PASSAGE SHOWN:
Once the patient image 112 has been augmented for brightness and lighting, and reconstructed for orientation and distance, a scoring approach is employed to provide an objective assessment of healing that avoids subjective deviations that can vary from clinician or caretaker. Control returns to the AI-driven smartphone app 110 to analyze wound images and score wounds based on a clinically validated wound healing rubric, thus addressing a need for facilitate fast, accurate wound healing assessment in patients' homes, remote from a hospital or medical facility.

DATA UNDER STUDY:
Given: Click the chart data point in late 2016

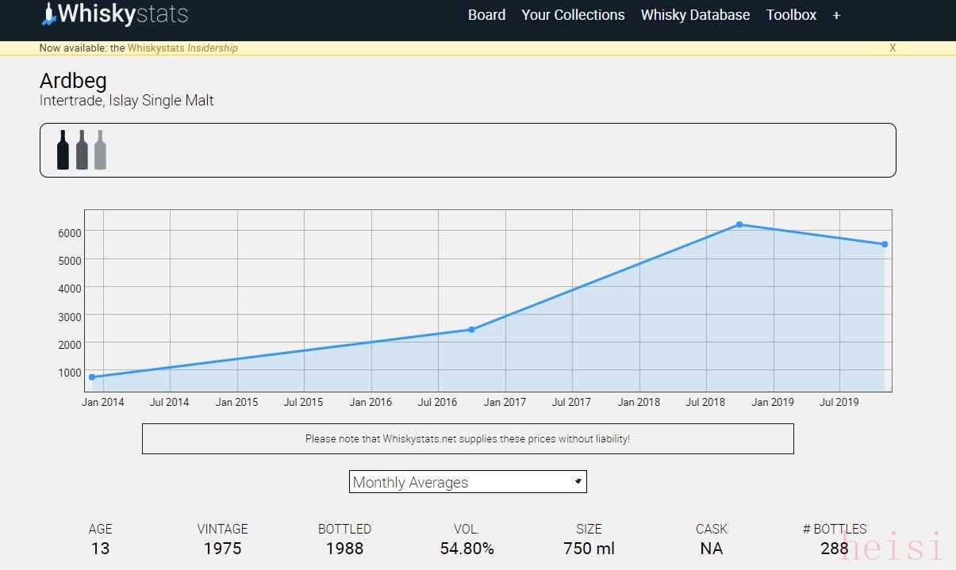Looking at the screenshot, I should coord(471,330).
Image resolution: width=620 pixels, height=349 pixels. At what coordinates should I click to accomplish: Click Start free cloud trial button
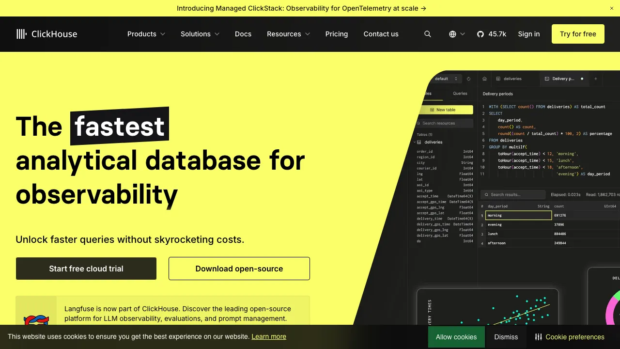click(x=86, y=269)
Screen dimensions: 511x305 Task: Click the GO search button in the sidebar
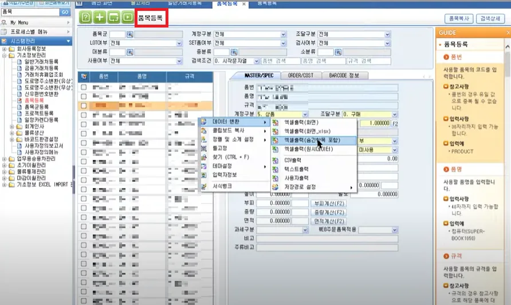pos(65,11)
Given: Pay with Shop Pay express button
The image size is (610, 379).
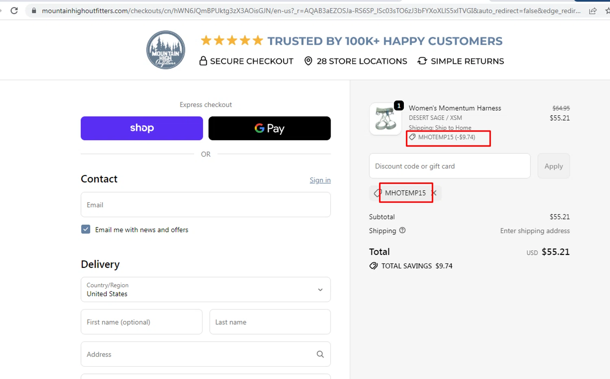Looking at the screenshot, I should tap(142, 128).
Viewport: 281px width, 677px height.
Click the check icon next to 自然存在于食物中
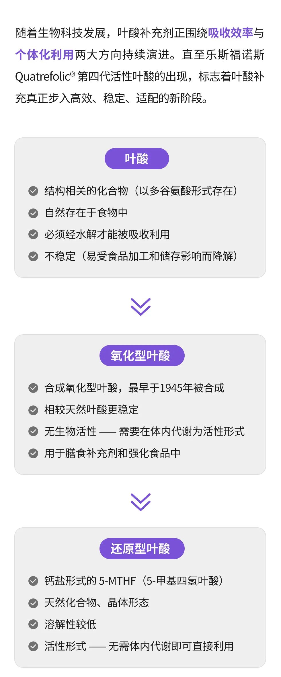click(33, 213)
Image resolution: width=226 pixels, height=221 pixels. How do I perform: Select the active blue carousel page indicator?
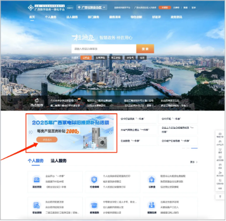click(194, 148)
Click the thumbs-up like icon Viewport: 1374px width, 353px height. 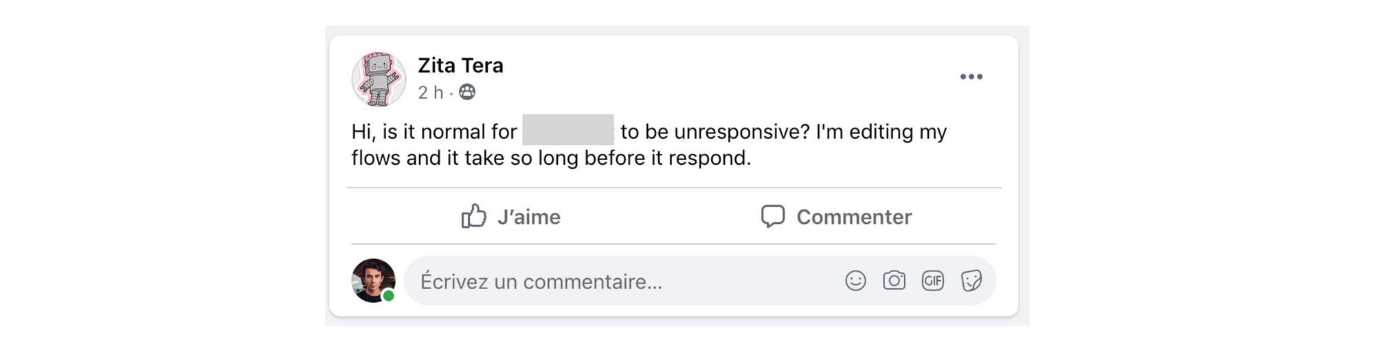[473, 216]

WORK TASK 1:
Condense the paragraph that begins "Once the patient image 112" in the passage on wound scoring into a short bulleted list that keeps its main facts.
WORK TASK 2:
Continue the passage on wound scoring from its last sentence.

ANSWER AREA 1:
- After patient image 112 is adjusted for brightness and lighting and reconstructed for orientation and distance, a scoring approach is used.
- The scoring gives an objective assessment of healing and avoids subjective deviations that can vary between clinicians or caretakers.
- Control returns to the AI-driven smartphone app 110, which analyzes wound images and scores wounds using a clinically validated wound healing rubric.
- This allows fast, accurate wound healing assessment in patients' homes, away from a hospital or medical facility.

ANSWER AREA 2:
Configurations herein generate the wound score by accessing a database of wound images, and identifying a plurality of attributes, each of the attributes indicative of a healing state of the wound under care. The application 110 or 120 compares the attributes of the wound under care to the attributes of the wound images in the database, and generates, for each of the attributes, an evaluation score for each of the attributes of the wound under care based on the comparison, and then computes the wound score based on each of the evaluation scores. Assessment is based on a Photographic Wound Assessment Tool (PWAT), a clinically validated wound grading rubric. The PWAT evaluates eight attributes of wounds from an image: 1) Size 2) Depth 3) Necrotic Tissue Type 4) Necrotic Tissue Amount 5) Granulation Tissue Type 6) Granulation Tissue Amount 7) Edges and 8) Skin viability. Each PWAT sub-score grades a single wound attribute with a score of 0 (best), 1, 2, 3 or 4 (worst) and higher scores indicate a worse wound condition. All 8 PWAT sub-scores are summed to generate a total PWAT wound score in an integer range of 0-32.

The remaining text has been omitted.